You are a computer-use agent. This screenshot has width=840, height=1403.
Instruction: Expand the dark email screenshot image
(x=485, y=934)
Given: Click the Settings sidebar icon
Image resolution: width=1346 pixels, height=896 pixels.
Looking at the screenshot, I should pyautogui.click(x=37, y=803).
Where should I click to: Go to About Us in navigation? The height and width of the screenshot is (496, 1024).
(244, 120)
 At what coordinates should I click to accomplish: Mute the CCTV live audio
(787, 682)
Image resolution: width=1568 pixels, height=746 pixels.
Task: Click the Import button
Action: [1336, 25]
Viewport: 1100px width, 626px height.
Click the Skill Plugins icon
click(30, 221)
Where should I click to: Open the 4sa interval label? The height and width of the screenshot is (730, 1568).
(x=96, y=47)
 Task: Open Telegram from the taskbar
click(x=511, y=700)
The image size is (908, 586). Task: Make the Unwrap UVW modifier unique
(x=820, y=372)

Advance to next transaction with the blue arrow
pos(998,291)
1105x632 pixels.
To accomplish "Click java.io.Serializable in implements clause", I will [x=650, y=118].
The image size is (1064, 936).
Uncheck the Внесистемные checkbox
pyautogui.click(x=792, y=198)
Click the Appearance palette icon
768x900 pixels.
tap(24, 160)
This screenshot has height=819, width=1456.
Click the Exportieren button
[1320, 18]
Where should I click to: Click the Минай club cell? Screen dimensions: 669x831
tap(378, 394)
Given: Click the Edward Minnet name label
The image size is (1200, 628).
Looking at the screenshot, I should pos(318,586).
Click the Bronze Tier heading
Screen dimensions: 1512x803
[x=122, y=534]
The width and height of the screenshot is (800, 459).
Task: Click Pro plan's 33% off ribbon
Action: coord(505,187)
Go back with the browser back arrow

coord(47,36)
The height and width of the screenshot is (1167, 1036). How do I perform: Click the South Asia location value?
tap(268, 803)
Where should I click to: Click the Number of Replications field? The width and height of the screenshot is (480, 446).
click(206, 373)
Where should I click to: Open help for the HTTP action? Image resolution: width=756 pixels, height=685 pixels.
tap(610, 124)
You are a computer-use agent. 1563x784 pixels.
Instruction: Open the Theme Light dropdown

===============

■ **WHAT TO DO**:
Copy out the whole listing above word for word, with every line in its original order.

■ **WRITTEN ANSWER**:
You are a computer-use agent. This screenshot has width=840, height=1403.
Instruction: Expand the dark email screenshot image
(x=485, y=934)
Given: Click the Settings sidebar icon
Image resolution: width=1346 pixels, height=896 pixels.
Looking at the screenshot, I should pyautogui.click(x=37, y=803).
Where should I click to: Go to About Us in navigation? The height and width of the screenshot is (496, 1024).
(244, 120)
 At what coordinates should I click to accomplish: Mute the CCTV live audio
(787, 682)
Image resolution: width=1568 pixels, height=746 pixels.
Task: Click the Import button
Action: [1336, 25]
Viewport: 1100px width, 626px height.
Click the Skill Plugins icon
click(30, 221)
Where should I click to: Open the 4sa interval label? The height and width of the screenshot is (730, 1568).
(x=96, y=47)
 Task: Open Telegram from the taskbar
click(x=511, y=700)
The image size is (908, 586). Task: Make the Unwrap UVW modifier unique
(x=820, y=372)

Advance to next transaction with the blue arrow
pos(998,291)
1105x632 pixels.
To accomplish "Click java.io.Serializable in implements clause", I will [x=650, y=118].
The image size is (1064, 936).
Uncheck the Внесистемные checkbox
pyautogui.click(x=792, y=198)
Click the Appearance palette icon
768x900 pixels.
tap(24, 160)
This screenshot has height=819, width=1456.
Click the Exportieren button
[1320, 18]
Where should I click to: Click the Минай club cell? Screen dimensions: 669x831
tap(378, 394)
Given: Click the Edward Minnet name label
The image size is (1200, 628).
Looking at the screenshot, I should pos(318,586).
Click the Bronze Tier heading
Screen dimensions: 1512x803
[x=122, y=534]
The width and height of the screenshot is (800, 459).
Task: Click Pro plan's 33% off ribbon
Action: coord(505,187)
Go back with the browser back arrow

coord(47,36)
The height and width of the screenshot is (1167, 1036). How do I perform: Click the South Asia location value?
tap(268, 803)
Where should I click to: Click the Number of Replications field? The width and height of the screenshot is (480, 446).
click(206, 373)
Where should I click to: Open help for the HTTP action? Image resolution: width=756 pixels, height=685 pixels.
tap(610, 124)
You are a computer-use agent. 1563x784 pixels.
Instruction: Open the Theme Light dropdown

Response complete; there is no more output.